Estava aqui pensando e me lembrei de uns anos atrás ao ir na farmácia perto de casa, onde vi uma senhorinha de uns setenta e poucos anos, ela se aproximou do meu filho com onze anos na ocasião e começou a conversar alegre e gentilmente com ele, que meio tímido me olhava e sorria tentando ser respeitoso com a vovó que não parava de falar, então me aproximei deles e ela com sorriso nos lábios disse:

-Que lindo seu filho! Menino muito educado, raro hoje em dia. Sabe .. ele se parece muito com meu filho em sua idade.

O rostinho do meu filho se acendeu com o elogio e eu por alguns segundos fui roubada daquela situação e me lembrei de uma das histórias mais incríveis que a vovó me contou e no caminho de volta para casa resolvi contar para ele.

Assim como você eu também me parecia com a filha de alguém, sabia?
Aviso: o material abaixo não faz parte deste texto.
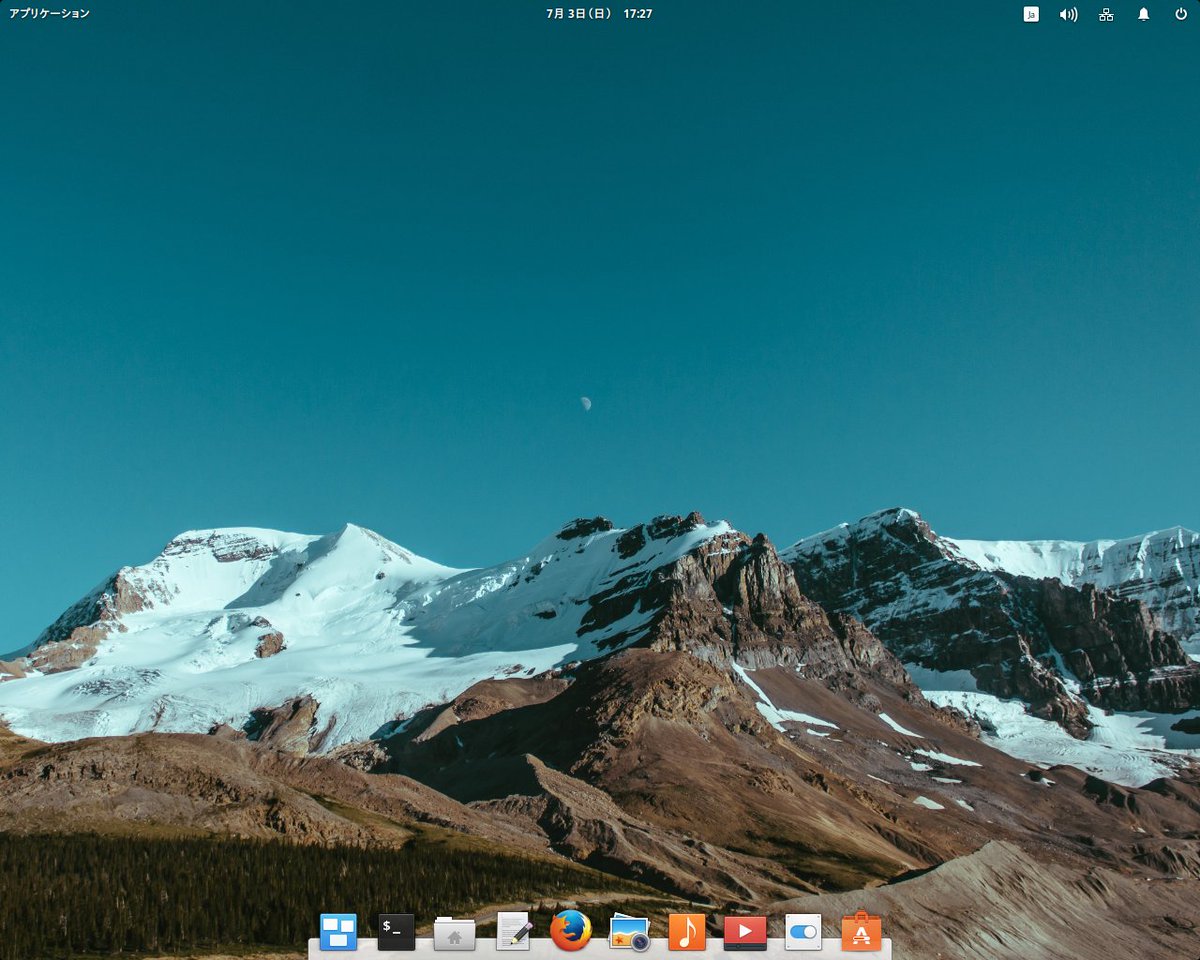This screenshot has width=1200, height=960.
Task: Open the notifications bell indicator
Action: click(x=1142, y=14)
Eu disse para ele. E continuei – só que eu tinha doze anos, idade que você cresceu mas nem tanto e sua mãe e seu pai sabem disso, no entanto sua avó que é sua mãe por " tabela", insiste que você precisa ir ficando aos poucos independente e sem que seus pais saibam, te manda ir comprar ovos na vendinha do Japonês, ou ir na farmácia, nesse caso específico da história, eu fui na farmácia do Sr. Victor, que por sinal é do que se trata essa conto.
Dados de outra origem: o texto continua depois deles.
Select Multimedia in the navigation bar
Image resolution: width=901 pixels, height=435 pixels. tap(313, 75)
O ano era 1988 e eu estava de férias na casa da vó Maria e ela me mandou ir na farmácia dos Irmãos Zanelli, lá chegando percebi que o local tinha cheiro próprio, cheiro de antigo e ainda preservava características das tradicionais boticas, seus balcões eram lindos de madeira escura e contrastavam com os frascos de rótulos amarelados que enfeitavam as prateleiras, havia também uma máquina registradora enorme toda de ferro cor de cobre em um dos balcões próximo ao caixa.

Por lá nesse dia, estava o pai do "Sr. Victor da farmácia", como nós todos o chamávamos.
O Sr. Victor, o pai, que era um senhor bem magro aparentando uns oitenta e poucos anos, estava sentado no canto próximo ao balcão, ele gostava de acompanhar a rotina do filho.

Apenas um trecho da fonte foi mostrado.